Un piège ? Je ne vois pas dans quel piège nous pourrions tomber. Le risque est que nous n'arrivions pas à déboucher sur des choses très concrètes et très précises. Mais je ne veux pas aujourd'hui considérer qu'il n'y a pas possibilité de définir de nouveaux rapports sociaux, de définir de nouvelles relations entre les partenaires sociaux pour faire face aux responsabilités qui sont les nôtres aujourd'hui.
Vous êtes d'accord sur le principe ? Vous ne pensez pas que des conversations bilatérales ignorant l'Etat sont la solution ?
Non, je pense pour ma part que c'est normal. La France est un pays un peu original encore, car dans les autres pays les discussions entre le patronat et les syndicats se font de manière naturelle et régulière.
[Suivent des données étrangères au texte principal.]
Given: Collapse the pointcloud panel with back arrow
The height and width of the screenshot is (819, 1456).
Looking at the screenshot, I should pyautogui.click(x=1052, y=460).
L'Etat y est moins présent.
Il faut redéfinir les conditions dans lesquelles patronat et syndicats définissent leurs responsabilités, organisent leurs relations, avec un Etat qui aura lui-même à faire évoluer ses responsabilités. Parce qu'aujourd'hui l'Etat ne peut plus exercer les mêmes prérogatives qu'hier. Parce que la mondialisation, la réalité de l'Europe, changent les conditions d'exercice de son propre pouvoir.
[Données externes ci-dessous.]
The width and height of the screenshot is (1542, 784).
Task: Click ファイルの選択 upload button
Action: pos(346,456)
Les 35 h pour les fonctionnaires et pour les cadres
Vous qui êtes une militante des 35 heures - je voudrais votre réponse sur deux points - est-ce qu'il faut que ce soit étendu aux entreprises publiques et est-ce qu'on pourra régler prochainement le problème particulier des cadres ?
Etendu aux entreprises oui, aux fonctions publiques oui. Il n'y a pas de raison. Ce serait un paradoxe que l'Etat fasse preuve d'autant de volonté, d'autant de détermination pour que ça devienne une réalité pour les salariés du privé et que les fonctionnaires regardent passer cette belle avancée sociale sans jamais en bénéficier. Donc il faut introduire dans les fonctions publiques, de manière adaptée, avec les réalités qui sont celles de la fonction publique, une réduction de la durée du travail, selon les mêmes problématiques.
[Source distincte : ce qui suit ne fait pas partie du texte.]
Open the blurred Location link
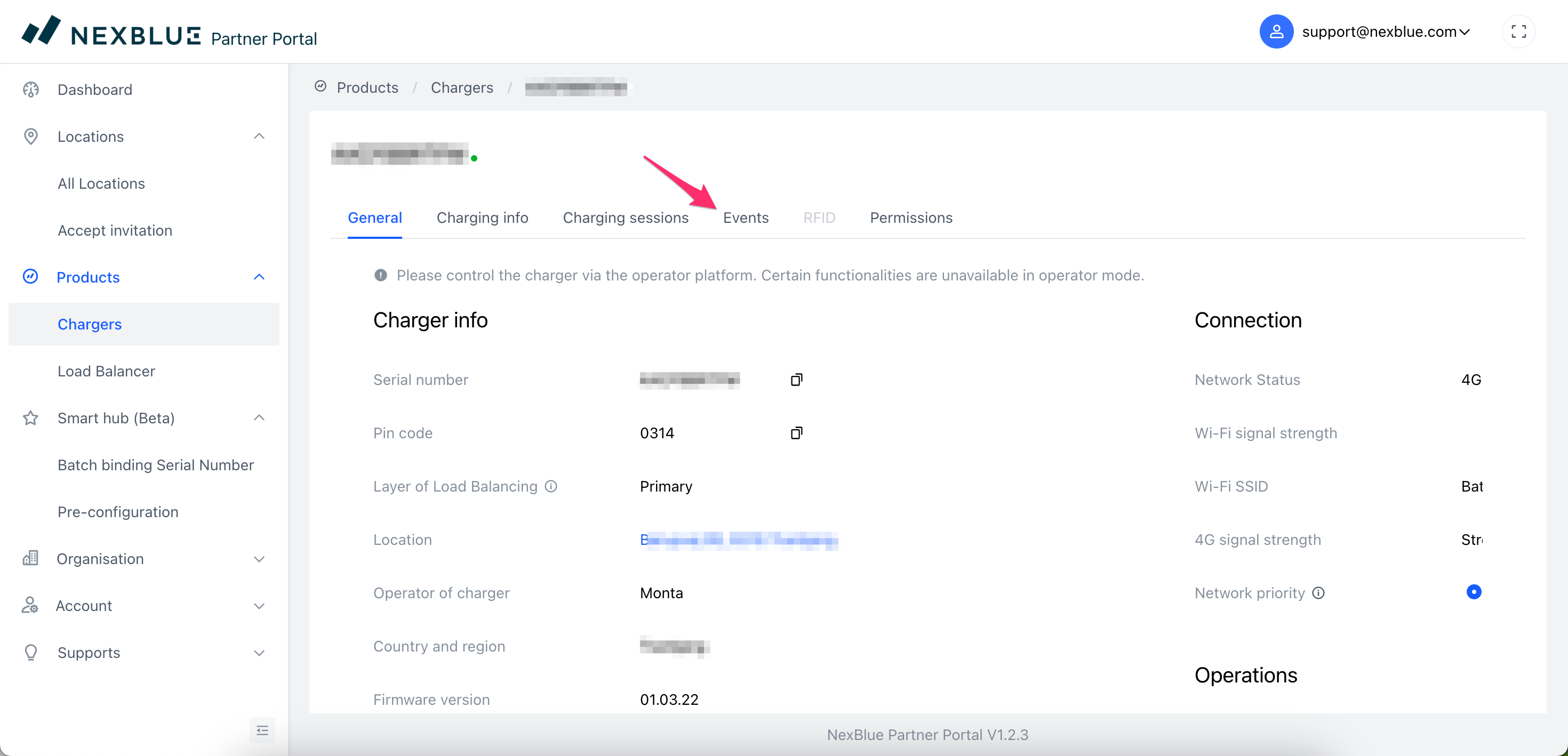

Il n'est pas pressé apparemment.
Non, il n'est pas pressé, visiblement. Les discussions actuelles sont quand même en train de préciser les contours de ce que pourrait être une négociation sur ce sujet. Quant aux cadres, je crois que l'année 2000 marquera sans doute une étape décisive pour eux. Pour la première fois les cadres vont véritablement pouvoir se dire que la réduction de la durée du travail sera une réalité pour eux aussi. En tout cas, la loi en pose le principe de manière formelle. Ils ne sont pas exclus, ils doivent en bénéficier.
A l'exception...
Des très hauts cadres dirigeants, mais ce n'est pas la majorité des cadres salariés. La loi a compris que la meilleure manière de rendre effective la durée du travail des cadres, dans des situations de travail qui sont très diverses selon la nature de leur travail, selon le secteur dans lequel ils travaillent, c'est de faire du sur mesure au plus près des réalités.
Il y aura deux cas de figures si on exclue les cadres dirigeants. Ou bien les cadres ont les mêmes réalités de travail et d'organisation de leur temps de travail qu'un autre salarié, au quel cas ils sont soumis aux même règles législatives et légales. Ou bien ils ont des journées qui nécessitent d'être présent, disponible plus longtemps, ils ont des missions à l'extérieur. Ils ont des conditions de travail particulières, à ce moment là ils ont une annualisation, une possibilité de compter leur temps de travail en jours. Cela ne veut pas dire qu'ils sont taillables à merci et corps et âme sur la journée ou sur la semaine, car il y aura obligation d'accord. Nous avons donc des garde-fous à portée de main. Nous avons les moyens d'encadrer la réduction de la durée du travail dans les faits. Ce sera une grande avancée sociale pour les cadres.